Clean Team is an affordable in-home sanitation system in Ghana that offers residents an alternative to unsanitary public latrines. Essentially, a portable toilet is delivered to customer homes and serviced three times a week. Families pay on an incremental basis.

– How did you learn that you had been recognized by the jury?

Clean Team was notified that we had been recognized for the Core77 Design Awards from IDEO.org’s marketing and communications team.

– What’s the latest news or development with your project?

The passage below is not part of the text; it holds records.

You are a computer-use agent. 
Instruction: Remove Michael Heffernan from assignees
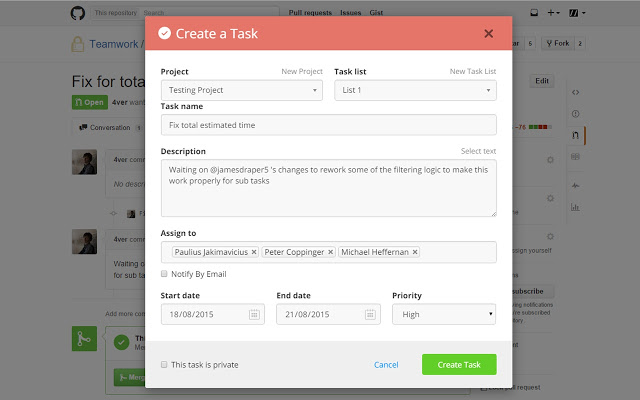415,252
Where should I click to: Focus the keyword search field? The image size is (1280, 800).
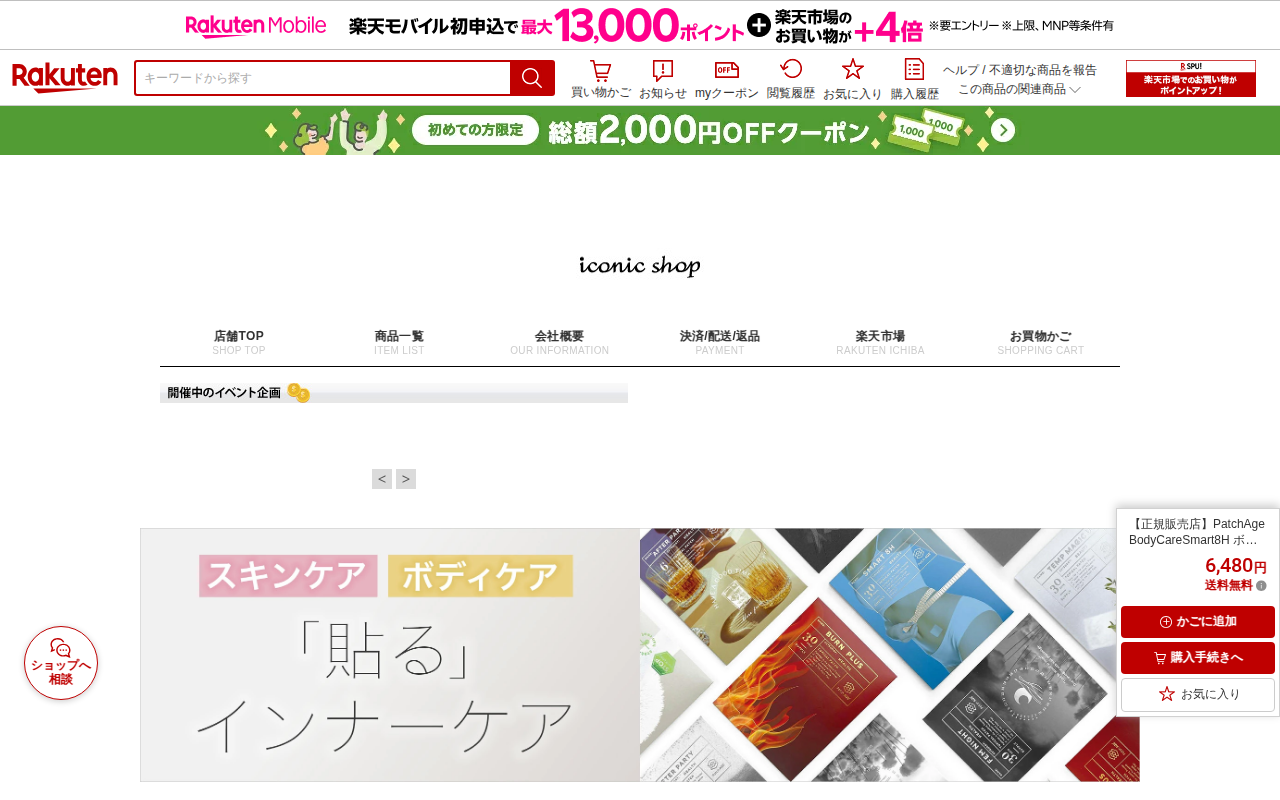323,78
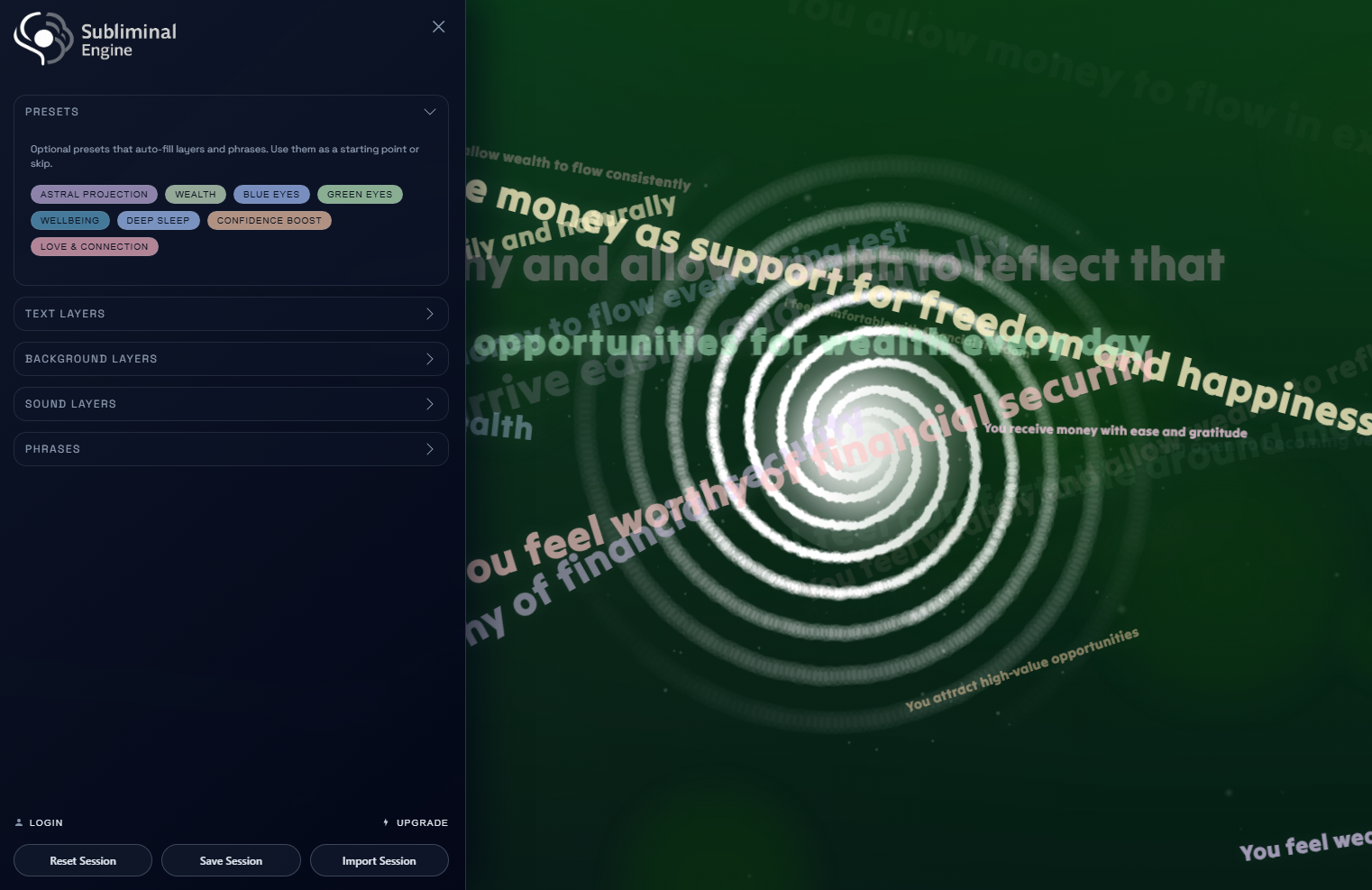Screen dimensions: 1372x890
Task: Open the Import Session dialog
Action: (x=379, y=860)
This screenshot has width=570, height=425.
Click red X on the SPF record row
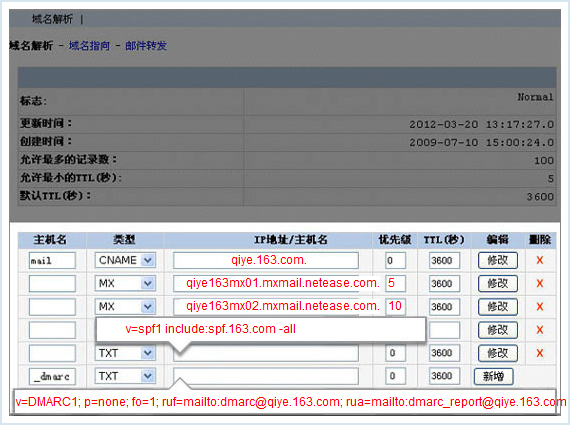(x=539, y=330)
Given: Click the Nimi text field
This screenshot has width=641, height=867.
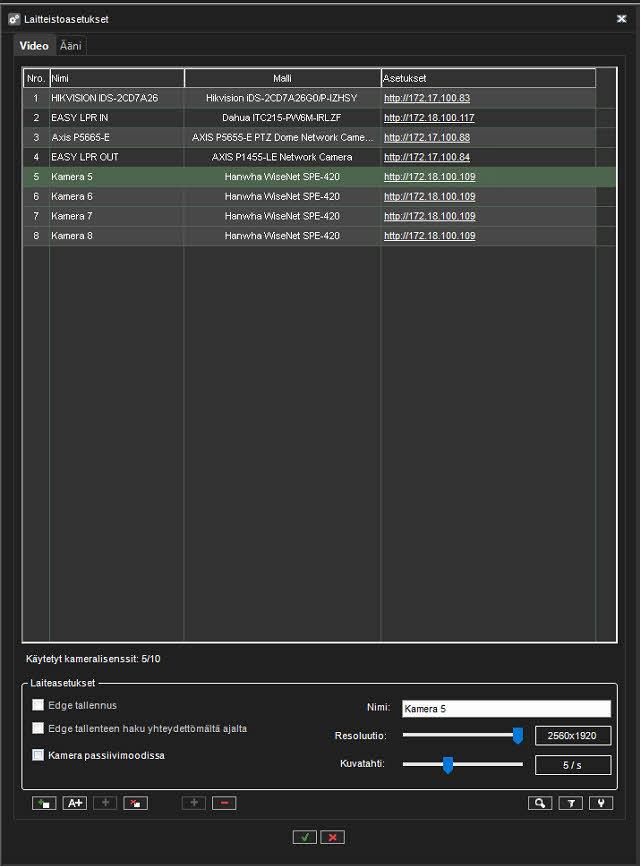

Clean Team is rapidly scaling in Kumasi since the end of the pilot, with another 120 new Clean Team toilets installed just in the past month of July. The business has recently received a shipment of 1,000 new toilets and plans to have at least 1,000 total installed in homes by the end of the year, reaching out and providing improved sanitation solutions to over 7,000 Ghanaians. With scale, Clean Team is proud to maintain a positive customer experience. In the words of one of our clients: “Clean Team is hygienic, ensures privacy, safe and has provided me something to be boastful about as these days it is the only predictable and dependable service I get.”

– What is one quick anecdote about your project?

When it came for prototyping, the IDEO.org design team arrived in Kumasi to test four toilet prototypes. Industrial designer, Danny Alexander, explains that “one of our concepts going into prototyping was a water flush toilet, similar to a high-end camping toilet. It had been the clear favorite in the drawings we shared earlier in the process. When we brought prototypes to the field, though, we realized very quickly that water flush toilets would do more harm than good.”

After leaving water-flush and non-flush toilet prototypes in user’s homes for a few nights, the team returned to check on the toilets. “All the water-flush toilets had overflowed–what a disaster!” Between that, the complexity of use, the lower capacity of the tank, and the need to use expensive water to flush their waste, users of water-flush toilets unanimously rejected them. Everyone wanted the simplicity of non-flush toilets. Had we not physically tested the toilet prototypes with users, though, we would have thought water-flush toilets were the answer!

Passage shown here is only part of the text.